A clear sign of being best friends is having those private jokes, the ones that are hilarious to the two of you, but completely baffling to everyone on the outside. A clear sign of being long distance best friends is having those private jokes and being in fits about those jokes in front of your “home” friends — and them really not getting it. Cue the apologies and “sorry, I guess you had to be there” explanations.

You play the accent game.

As soon as my LDBF and I found a way of video chatting, we immediately gave it a try. On our first call, she gave me something typically American to say in an American accent, and I gave her something typically English to say in and English accent and, oh man, Americans trying to be English is just the most wonderfully hilarious thing. Sometimes the accent is super amazing, and other times, it’s that, “jus about t’ sweep up thu’ chimmm-ney gun’va” voice and it NEVER gets old.

The care packages are the best.

One of the most fun things to do these days in a world that’s become so digitalized is *drum roll* PARCELS! I’m currently accumulating a “Box of Britishness” to send to ‘Murica, filled with tea bags and scone recipes, and my LDBF is doing the same thing (but with American things to send me). When we both have the money to send them across the big blue, we’re going to drop them in the mail and I just can’t wait to send mine.

You spend hours imagining in-person hangouts.

You know when you have an argument with someone, and then the next day you keep replaying the exchange in your head, wishing you’d said the perfect thing in the moment? Well, when your best friend lives on the other side of the Atlantic, you do the same scene replaying, but this time you’re fantasizing about how much better everything would have been with your bestie physically by your side.

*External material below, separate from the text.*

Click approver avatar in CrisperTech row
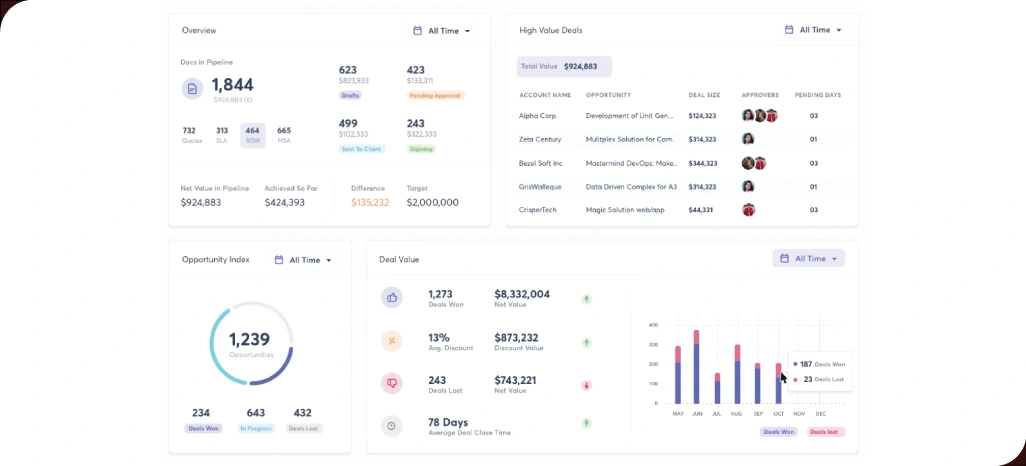 pos(748,210)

If your very best friend lives far away, you definitely spend lots of time thinking about all the ways you would be there for each other in your times of need if only there weren’t OCEANS between you.

The moments of big drama will have you wishing for nothing in the world more than a plane ticket.

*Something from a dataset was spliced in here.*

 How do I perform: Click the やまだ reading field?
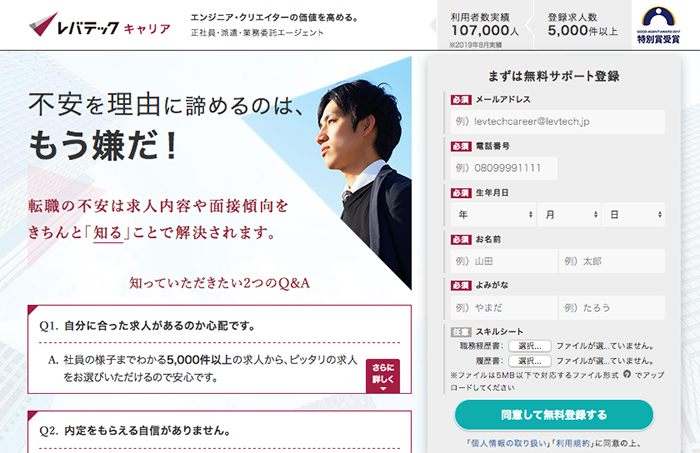coord(504,308)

The new significant other, that time someone said something mean to your LFBF and you wanted to jump into best-friend-action, that time they made tea without you… Okay, so basically this feeling hits whenever anything happens, but when all these super important things happen in life and you’re not there, your thumbs have never typed so fast.

Somehow, the distance actually helps you have NO emotional barriers whatsoever.

The ways in which you articulate your unwavering love for one another can make you feel like Shakespeare reincarnate. Such intricate metaphors and similes, your bond is unparalleled. But occasionally you do just send each other the standard, “You’re just great” text, which is sometimes actually even nicer.

You KNOW they’ll always be there for you — even if they can’t be THERE for you.

Even though phone calls are a massive no-no due to hideously expensive phone lines, social media is a blessing and a curse. You get to see everything about your bestie’s life at home,but you don’t get to be part of it. But, distance can’t hurt your bond and missing the big moments in-person doesn’t mean you’re any less “there” for each other. Even if they’re asleep in your hour of need, when they wake up and first check their phone and see your SOS signal text, they will ALWAYS send something back. Even if it’s a quick reassurance and an apology for not being around because they have school or work or something else, they’re the friend that you can rely on completely and utterly because if your friendship wasn’t as close as it is, it wouldn’t be able to survive the oceans.

Long distance best friends are awesome. They give you a wonderful insight into how the other side of the world lives, and they offer a rare bond that should be cherished and will always be important.